A cold, rainy night welcomed Princess One Point Five to Perth for their first ever performance on the west coast. The Melbourne duo- petite 1.5m tall singer Sarah Jane Wentzki and band-veteran drummer Richard Andrew, stepped off the plane and came straight to the show to play to a crowd of only 15 people at the Hyde Park Hotel on Friday night and launch their new album Vous Je Vous (you I you).
Whether it was because the Hyde Park Hotel usually hosts louder bands, or just that Perth is a long way from Melbourne, the reason for the poor turnout was uncertain, but the small audience didn’t bother Wentzki, a musician not afraid of intimacy.
“I love the small appreciative crowds…it takes so much money and time to get here, just playing to a couple of people makes it worth it,” she said after the set.

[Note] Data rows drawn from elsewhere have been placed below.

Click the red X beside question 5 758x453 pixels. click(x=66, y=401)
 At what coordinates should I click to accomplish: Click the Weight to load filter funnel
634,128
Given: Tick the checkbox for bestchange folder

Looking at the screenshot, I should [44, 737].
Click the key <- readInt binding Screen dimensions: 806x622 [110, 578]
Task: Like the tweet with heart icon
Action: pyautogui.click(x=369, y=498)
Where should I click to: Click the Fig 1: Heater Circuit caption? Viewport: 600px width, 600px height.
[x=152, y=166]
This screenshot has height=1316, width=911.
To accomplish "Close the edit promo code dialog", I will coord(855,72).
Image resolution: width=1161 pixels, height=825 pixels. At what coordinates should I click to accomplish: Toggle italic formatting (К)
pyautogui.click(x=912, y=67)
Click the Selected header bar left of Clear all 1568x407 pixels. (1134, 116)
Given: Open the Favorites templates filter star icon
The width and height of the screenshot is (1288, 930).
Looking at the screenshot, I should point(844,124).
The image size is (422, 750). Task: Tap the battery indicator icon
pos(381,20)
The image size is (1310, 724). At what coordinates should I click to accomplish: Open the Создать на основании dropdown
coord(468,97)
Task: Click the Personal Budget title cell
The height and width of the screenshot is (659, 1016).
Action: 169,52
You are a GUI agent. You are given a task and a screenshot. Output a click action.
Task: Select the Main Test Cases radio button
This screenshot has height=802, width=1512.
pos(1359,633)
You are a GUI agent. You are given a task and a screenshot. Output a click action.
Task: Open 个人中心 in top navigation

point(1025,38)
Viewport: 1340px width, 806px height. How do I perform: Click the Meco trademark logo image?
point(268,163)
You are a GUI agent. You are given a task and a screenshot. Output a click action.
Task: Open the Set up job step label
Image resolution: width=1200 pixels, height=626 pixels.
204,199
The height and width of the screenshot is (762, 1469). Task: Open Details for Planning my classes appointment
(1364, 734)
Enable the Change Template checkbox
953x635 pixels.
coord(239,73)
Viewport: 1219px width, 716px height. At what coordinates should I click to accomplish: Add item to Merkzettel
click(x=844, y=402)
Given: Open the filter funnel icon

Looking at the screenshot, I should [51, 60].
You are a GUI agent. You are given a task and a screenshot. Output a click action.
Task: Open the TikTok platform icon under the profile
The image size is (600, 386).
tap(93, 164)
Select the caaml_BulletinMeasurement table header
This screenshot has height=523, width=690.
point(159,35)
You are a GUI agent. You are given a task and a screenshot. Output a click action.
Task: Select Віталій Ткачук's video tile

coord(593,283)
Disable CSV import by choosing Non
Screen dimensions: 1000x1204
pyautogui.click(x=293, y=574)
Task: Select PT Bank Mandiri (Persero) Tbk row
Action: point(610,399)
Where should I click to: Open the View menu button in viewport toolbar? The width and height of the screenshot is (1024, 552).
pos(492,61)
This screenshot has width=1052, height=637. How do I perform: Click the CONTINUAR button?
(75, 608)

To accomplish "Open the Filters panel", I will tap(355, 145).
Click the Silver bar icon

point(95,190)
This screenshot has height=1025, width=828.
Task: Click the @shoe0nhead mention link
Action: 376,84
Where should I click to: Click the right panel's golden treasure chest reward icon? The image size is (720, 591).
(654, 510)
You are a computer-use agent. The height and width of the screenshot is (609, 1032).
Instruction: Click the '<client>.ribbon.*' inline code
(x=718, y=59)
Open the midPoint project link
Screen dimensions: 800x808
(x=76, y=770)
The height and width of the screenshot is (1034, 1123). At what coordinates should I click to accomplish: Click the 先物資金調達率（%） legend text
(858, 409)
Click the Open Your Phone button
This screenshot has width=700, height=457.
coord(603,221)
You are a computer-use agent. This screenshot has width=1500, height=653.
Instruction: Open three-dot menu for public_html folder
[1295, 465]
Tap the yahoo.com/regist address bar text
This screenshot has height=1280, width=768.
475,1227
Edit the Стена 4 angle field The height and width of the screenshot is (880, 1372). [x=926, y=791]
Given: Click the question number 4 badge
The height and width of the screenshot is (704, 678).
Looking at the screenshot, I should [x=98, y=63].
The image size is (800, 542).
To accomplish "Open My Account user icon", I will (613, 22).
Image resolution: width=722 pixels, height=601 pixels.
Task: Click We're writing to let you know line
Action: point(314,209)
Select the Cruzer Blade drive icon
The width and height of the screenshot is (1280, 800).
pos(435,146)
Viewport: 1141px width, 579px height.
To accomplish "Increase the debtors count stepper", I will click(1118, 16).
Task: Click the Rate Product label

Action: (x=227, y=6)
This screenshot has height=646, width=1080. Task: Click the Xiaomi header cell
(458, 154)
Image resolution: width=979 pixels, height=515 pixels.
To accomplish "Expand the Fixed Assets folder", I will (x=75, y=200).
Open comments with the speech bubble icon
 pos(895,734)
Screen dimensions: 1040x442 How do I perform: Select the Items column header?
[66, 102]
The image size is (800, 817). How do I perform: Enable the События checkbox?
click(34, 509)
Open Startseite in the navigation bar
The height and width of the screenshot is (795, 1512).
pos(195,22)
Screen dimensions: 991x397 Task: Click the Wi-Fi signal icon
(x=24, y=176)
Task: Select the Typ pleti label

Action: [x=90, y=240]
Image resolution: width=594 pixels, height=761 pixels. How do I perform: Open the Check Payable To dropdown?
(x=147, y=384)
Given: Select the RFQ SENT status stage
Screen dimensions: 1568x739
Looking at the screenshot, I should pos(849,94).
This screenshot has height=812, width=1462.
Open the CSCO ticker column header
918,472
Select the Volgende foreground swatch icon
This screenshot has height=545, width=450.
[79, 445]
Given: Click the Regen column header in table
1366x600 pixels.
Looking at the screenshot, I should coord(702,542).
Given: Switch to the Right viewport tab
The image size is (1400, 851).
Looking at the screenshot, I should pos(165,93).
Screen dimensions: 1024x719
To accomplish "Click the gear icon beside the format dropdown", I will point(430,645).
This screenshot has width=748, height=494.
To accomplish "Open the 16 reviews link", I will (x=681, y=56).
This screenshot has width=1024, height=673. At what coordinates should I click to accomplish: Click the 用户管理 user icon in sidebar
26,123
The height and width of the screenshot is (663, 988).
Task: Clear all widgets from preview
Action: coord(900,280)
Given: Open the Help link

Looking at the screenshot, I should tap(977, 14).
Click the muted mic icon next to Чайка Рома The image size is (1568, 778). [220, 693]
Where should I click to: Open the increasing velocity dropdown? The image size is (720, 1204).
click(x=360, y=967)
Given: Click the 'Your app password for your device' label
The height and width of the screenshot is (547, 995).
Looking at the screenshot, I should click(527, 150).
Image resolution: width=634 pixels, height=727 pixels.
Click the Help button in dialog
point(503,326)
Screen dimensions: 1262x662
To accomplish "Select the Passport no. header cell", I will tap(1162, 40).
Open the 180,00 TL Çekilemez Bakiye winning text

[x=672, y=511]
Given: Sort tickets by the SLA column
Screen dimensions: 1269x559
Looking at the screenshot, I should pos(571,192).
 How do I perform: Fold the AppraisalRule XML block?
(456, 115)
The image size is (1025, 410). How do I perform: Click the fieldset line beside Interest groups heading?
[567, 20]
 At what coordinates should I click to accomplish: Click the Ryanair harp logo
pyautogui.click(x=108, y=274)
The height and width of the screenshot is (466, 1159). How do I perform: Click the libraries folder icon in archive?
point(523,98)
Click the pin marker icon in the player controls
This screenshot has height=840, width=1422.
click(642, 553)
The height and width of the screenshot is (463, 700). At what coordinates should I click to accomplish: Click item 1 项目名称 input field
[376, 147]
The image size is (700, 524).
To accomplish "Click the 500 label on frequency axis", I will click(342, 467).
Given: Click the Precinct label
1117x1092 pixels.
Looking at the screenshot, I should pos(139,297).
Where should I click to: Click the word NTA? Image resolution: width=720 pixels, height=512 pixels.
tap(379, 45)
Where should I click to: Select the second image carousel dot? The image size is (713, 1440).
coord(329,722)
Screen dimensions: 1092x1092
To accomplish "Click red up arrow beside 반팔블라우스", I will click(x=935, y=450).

While scheduled for 9pm, Princess One Point Five started at 11pm, 1am in Melbourne time. Local blues/alternative husband and wife duo the Belle Ends played in matching black outfits and tattoos at 9pm. They were followed by instrumental garage/grime three-piece Hooper’s Store, who, in the tiny back room of the Hydey- which seems a lot smaller when empty, could be heard just as well outside. The audience dwindled down to single digit numbers at times as most of the hotel’s denim clad and bearded patrons were more entertained by the pool tables out the back.
So when the self-described ‘princess and beast’ finally made it to the stage they were a welcome sight. The dramatic but unimposing red lighting in the back room was like a metaphor for the sounds it accompanied. Vous Je Vous is musically stronger than the melancholy and ambient last album The Truth, and balances soft and light songs with slow, moodier ones. Stand out tracks include the uplifting I’m onto something good and the more garage Aren’t you clever? The final song, Oh So Cold was dedicated to Wentzki’s mother.
With only Wentzki and Andrew on tour, their Perth show had to make use of just guitar, keyboard and drums while the cello, violin and viola stayed at home with the occasional band mates.
Although sad that so many people in Perth missed out on Princess One Point Five, a band with so much quiet talent, there was an unmistakable feeling among the tiny audience that they were part of an elite group of people who had discovered a wonderful little secret.